Keep in mind that if you try 100 pernambuco bows, you’ll get 100 different types of sound, response, weight distribution, and flexibility.

November 1, 2025, 12:31 PM · Scott, don't forget Ipe...
November 1, 2025, 12:46 PM · Nickie, you want to test out different bow strokes you are likely to use and also really understand what kind of sound the bow provides. Unfortunately, we aren't always in a position technically to know all the technique that we are building towards, so if you have a teacher that can test the bow(s) out, they can put it through its paces. But ultimately, it's up to you to feel good about it.

I have always thought carbon fiber bows sound execrable, myself.

November 1, 2025, 1:24 PM · Scott, yes I knew that. That’s like acacia and koa. Koa is the expensive tree in the acacia family, but instrument sellers like to claim “koa” when it’s not.
Christian, what is “execrable”?
I fully intend to take this bow to my next lesson and have my teacher try it out. She plays a pernambuco bow.
Edited: November 1, 2025, 1:34 PM · Also the old koa is exhausted. The young koa is inferior. It is also objected that koa was all they had, and so its superiority over other woods can't be assumed.
November 1, 2025, 1:47 PM · I guess "execrable" is in the ear of the bowholder, but I hear tales that cf bows get better and better all the time; I'm not in the market for a new bow, so I doubt I will have the opportunity to change my mind.
November 1, 2025, 4:57 PM · Yes koa trees are endangered. One guitars and ukulele maker plants two new ones for every tree that’s harvested. Older wood is almost always superior.
For tone, I much prefer mahogany over koa. Koa is sometimes highly figured, and mahogany is plain, it sounds better. Many people hear with their eyes.
Edited: November 2, 2025, 3:47 AM · A good old koa uke has a punchy sound that I've never heard from mahogany. But mahogany varies. I have modern ones, but I also have an S.S.Stewart made from about 2 ounces of Cuban mahogany. Unfortunately some idiot has put a microwedge between the neck and the body giving it a horribly high action.
And a friend has 20 or so vintage Gibsons, but I don't think any of them sounds like punchy koa.
November 1, 2025, 5:29 PM · I'll agree with what Scott Cole has said.

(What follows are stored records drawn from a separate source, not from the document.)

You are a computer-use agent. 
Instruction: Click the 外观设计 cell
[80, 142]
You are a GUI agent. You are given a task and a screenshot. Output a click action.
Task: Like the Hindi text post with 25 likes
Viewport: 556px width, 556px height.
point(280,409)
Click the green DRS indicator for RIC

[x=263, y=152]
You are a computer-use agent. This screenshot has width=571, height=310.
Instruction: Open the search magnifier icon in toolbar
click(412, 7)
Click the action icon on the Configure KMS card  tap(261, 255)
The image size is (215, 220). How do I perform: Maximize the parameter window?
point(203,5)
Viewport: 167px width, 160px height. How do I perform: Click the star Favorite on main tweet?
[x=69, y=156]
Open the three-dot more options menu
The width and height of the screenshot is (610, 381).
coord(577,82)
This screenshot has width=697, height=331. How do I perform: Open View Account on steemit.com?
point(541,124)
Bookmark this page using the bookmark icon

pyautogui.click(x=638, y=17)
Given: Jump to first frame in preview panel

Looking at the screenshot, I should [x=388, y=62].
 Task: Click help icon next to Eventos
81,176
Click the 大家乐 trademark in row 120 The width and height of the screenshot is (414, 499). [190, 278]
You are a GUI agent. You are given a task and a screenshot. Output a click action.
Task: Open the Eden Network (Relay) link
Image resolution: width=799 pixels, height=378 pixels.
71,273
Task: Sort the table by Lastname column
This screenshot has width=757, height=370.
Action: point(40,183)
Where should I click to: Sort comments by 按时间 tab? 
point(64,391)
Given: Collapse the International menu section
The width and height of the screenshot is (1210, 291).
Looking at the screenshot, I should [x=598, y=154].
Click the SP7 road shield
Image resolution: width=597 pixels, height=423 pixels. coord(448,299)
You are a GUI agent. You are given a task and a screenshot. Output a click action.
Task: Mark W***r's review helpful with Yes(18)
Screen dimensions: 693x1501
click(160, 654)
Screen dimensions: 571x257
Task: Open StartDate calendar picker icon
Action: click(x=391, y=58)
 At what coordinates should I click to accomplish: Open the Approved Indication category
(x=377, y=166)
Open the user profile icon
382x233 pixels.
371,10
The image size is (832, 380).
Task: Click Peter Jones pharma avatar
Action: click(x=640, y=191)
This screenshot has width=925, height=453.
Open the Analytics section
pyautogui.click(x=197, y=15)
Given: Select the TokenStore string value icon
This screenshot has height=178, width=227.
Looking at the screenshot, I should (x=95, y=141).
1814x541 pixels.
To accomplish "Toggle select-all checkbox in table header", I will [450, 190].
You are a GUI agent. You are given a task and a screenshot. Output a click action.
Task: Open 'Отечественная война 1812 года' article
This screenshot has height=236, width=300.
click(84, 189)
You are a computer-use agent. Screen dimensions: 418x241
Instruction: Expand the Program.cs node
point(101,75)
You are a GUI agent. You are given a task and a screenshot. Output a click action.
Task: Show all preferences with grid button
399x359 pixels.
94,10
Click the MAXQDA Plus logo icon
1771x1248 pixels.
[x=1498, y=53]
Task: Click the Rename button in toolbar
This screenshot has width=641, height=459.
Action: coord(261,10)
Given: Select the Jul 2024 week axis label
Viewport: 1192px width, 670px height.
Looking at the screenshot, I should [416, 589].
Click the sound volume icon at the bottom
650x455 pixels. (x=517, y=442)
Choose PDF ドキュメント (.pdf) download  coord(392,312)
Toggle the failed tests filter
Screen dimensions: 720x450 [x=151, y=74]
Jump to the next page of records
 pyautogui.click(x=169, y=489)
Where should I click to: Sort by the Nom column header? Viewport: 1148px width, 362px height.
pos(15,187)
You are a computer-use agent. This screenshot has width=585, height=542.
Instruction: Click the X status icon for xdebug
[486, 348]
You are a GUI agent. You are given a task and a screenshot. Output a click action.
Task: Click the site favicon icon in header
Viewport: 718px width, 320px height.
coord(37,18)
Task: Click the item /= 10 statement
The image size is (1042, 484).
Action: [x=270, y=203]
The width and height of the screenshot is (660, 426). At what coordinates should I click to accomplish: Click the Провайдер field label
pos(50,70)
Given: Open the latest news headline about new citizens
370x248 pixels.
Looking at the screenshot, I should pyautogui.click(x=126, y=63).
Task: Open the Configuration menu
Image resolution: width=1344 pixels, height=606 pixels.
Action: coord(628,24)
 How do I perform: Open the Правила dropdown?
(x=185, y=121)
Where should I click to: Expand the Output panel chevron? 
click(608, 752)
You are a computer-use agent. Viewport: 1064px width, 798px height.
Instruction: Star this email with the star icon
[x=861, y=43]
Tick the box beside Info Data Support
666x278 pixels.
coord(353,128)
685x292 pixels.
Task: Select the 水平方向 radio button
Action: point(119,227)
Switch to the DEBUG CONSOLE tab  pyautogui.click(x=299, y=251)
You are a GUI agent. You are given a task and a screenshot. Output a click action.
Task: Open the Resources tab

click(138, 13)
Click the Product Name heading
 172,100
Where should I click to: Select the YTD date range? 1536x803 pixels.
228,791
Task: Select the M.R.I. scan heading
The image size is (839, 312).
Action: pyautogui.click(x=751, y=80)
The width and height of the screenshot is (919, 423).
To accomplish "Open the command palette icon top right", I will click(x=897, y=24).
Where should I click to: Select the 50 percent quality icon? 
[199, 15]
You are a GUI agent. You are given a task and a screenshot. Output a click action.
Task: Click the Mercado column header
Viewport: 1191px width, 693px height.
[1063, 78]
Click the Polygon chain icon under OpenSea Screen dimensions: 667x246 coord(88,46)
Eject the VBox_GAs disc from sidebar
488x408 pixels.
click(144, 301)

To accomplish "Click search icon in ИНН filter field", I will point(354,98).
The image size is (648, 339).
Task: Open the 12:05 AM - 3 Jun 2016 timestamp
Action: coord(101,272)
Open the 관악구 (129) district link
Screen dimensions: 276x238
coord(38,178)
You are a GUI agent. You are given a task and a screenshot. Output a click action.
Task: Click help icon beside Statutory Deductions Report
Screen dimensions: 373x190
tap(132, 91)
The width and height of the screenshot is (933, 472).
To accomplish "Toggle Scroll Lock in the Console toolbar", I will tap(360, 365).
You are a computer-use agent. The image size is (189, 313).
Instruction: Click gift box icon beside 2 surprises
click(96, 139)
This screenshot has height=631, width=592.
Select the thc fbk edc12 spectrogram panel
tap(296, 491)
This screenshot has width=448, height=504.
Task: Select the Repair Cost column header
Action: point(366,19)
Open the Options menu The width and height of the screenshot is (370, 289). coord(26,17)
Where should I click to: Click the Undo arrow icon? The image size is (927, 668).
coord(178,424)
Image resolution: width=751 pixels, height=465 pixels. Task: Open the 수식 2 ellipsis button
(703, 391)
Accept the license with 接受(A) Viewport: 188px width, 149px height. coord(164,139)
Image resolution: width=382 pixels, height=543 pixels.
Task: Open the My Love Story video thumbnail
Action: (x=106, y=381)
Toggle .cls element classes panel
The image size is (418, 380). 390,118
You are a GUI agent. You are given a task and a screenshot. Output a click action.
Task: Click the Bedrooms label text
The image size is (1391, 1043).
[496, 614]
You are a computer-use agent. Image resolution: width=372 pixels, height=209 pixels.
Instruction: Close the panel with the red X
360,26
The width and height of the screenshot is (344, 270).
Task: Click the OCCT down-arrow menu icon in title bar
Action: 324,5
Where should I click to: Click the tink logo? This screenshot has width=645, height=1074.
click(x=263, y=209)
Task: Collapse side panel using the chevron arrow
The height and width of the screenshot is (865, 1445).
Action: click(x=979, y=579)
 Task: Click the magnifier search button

Andrew Fryer, I have a set of Koa salad bowls that I received as a wedding gift somewhere 'round 1973.
Stick a spruce top and a neck on the salad bowl, and you might have a very rare winner of an instrument.

(We also might benefit from freeing up a little space in our kitchen cupboards, and added to that, I can't rule out that my current wife might get a moment or three or ten of joy about disposing of artifacts from my first marriage).

So I'm prepared to make you a really good deal. ;-)

November 1, 2025, 11:09 PM · David, why not make little hand drums out of them?